On Linux the same change has happened, however later than on macOS. Nowadays Linux distributions commonly use systemd, upstart or similar "modern" take on an init system.

Regarding your solution - it is really a hack, and it not done the right way. This is why you're having issues. You're trapping both SIGTERM and SIGKILL - this is against recommendations, and it is the cause of the "No such file or directory" error message.

Basically what happens on shutdown (this is completely similar to Linux) is that each process is sent SIGTERM to let it know that it should terminate. The process then only has a very short time to close (i.e. within few seconds) - otherwise the system sends the SIGKILL signal to really kill off the process if it is not responding.

In your case when the copying takes a bit too long, you'll trap both signals and you will run your shutdown() function twice.

You haven't included your launchd configuration (i.e. probably a daemon plist), but you need to be careful to have dependencies and orders configured here in order for your hack to work. Otherwise you risk the RAM disk being unmounted before shutdown is called (which is probably what happens when you run shutdown the second time due to the SIGKILL signal.

As far as I remember the /etc/rc.shutdown.local file is still a valid method to run programs at shutdown. This is by far the easiest way of doing it.

Simply create the /etc/rc.shutdown.local file and make it executable. It should start with a shebang like your current script, but only needs to contain the commands you use to copy over the files to your backup.

If you want to do it properly with launchd you could either modify your hack to handle signals properly, and then use the xpc_transaction_begin/end functions to let the system know that your program is doing useful work, and shutdown should be delayed until finished -- or alternatively use the event trigger functionality in launchd.

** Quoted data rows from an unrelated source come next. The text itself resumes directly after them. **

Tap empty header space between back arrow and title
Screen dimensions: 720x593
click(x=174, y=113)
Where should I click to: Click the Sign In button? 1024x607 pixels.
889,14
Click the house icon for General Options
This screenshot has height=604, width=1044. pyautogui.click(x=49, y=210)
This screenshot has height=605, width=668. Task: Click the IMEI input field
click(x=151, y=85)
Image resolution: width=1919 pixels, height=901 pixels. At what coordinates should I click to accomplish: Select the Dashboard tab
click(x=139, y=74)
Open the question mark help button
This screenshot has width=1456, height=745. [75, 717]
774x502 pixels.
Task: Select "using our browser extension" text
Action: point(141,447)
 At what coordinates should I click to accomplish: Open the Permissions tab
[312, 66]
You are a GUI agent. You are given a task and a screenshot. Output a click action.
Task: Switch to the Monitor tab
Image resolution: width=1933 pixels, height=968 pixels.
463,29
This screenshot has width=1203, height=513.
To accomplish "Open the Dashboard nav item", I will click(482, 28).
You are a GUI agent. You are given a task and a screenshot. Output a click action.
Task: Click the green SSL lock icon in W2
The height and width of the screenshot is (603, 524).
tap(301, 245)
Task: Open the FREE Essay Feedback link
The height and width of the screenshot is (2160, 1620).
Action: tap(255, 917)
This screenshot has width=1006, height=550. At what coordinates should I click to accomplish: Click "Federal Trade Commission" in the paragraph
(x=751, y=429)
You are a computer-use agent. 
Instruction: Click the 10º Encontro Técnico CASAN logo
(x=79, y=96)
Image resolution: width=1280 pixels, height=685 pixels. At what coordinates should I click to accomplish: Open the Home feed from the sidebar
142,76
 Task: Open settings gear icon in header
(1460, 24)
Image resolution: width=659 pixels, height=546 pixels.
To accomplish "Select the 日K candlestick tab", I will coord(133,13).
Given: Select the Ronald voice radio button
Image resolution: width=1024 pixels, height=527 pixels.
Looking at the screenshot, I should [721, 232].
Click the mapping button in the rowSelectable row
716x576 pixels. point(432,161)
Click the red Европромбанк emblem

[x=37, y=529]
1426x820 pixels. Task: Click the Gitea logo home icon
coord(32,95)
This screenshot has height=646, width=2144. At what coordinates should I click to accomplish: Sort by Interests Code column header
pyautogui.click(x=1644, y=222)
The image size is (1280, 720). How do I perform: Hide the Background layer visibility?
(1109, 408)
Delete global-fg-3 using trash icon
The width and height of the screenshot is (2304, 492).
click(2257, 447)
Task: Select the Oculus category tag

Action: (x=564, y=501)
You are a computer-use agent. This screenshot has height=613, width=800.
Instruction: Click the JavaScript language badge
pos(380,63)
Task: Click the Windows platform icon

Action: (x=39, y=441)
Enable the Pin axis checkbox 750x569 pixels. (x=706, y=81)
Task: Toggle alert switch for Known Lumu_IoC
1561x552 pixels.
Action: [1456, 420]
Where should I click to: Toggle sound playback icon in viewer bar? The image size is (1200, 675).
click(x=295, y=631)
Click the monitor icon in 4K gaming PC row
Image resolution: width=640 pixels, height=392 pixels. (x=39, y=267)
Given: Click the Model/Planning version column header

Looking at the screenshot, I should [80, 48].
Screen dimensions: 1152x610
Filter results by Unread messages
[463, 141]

I would recommend you to try /etc/rc.shutdown.local first. It is deprecated, but as far as I remember still working.

A small warning is probably also a good idea for you. Remember that you are never guaranteed that your shutdown program will run. It is therefore not a good idea to keep stuff you don't want to loose in a RAM-disk like that. A single power outage and your data is lost. Instead use frequent data synchronisations or similar to ensure that data is periodically backed up to permanent storage.

Regarding your request whether a better approach exists - then the answer is "most likely, yes". The idea of copying a web folder to RAM disks seems a bit historic and dated. We have not information about what you're doing with that web folder, but if you're just serving web sites and want it to be fast by using a RAM-disk - that is the wrong approach. It is much better to use the built-in vfs caching functionality of macOS (similar to any other modern operating system, such as Linux).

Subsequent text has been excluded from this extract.